• Record extracts
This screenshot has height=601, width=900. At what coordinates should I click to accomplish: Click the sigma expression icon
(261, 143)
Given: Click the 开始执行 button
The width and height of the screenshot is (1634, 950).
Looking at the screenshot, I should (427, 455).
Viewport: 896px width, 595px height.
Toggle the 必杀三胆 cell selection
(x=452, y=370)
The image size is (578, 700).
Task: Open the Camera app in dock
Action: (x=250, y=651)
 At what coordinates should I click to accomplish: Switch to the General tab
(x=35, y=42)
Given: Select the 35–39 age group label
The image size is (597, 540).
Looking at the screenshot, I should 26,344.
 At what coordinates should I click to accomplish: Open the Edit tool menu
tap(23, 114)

• What to produce
All of the records above are to be printed again exactly as they appear.

• Output of the task
This screenshot has height=601, width=900. At what coordinates should I click to accomplish: Click the sigma expression icon
(261, 143)
Given: Click the 开始执行 button
The width and height of the screenshot is (1634, 950).
Looking at the screenshot, I should (427, 455).
Viewport: 896px width, 595px height.
Toggle the 必杀三胆 cell selection
(x=452, y=370)
The image size is (578, 700).
Task: Open the Camera app in dock
Action: (x=250, y=651)
 At what coordinates should I click to accomplish: Switch to the General tab
(x=35, y=42)
Given: Select the 35–39 age group label
The image size is (597, 540).
Looking at the screenshot, I should 26,344.
 At what coordinates should I click to accomplish: Open the Edit tool menu
tap(23, 114)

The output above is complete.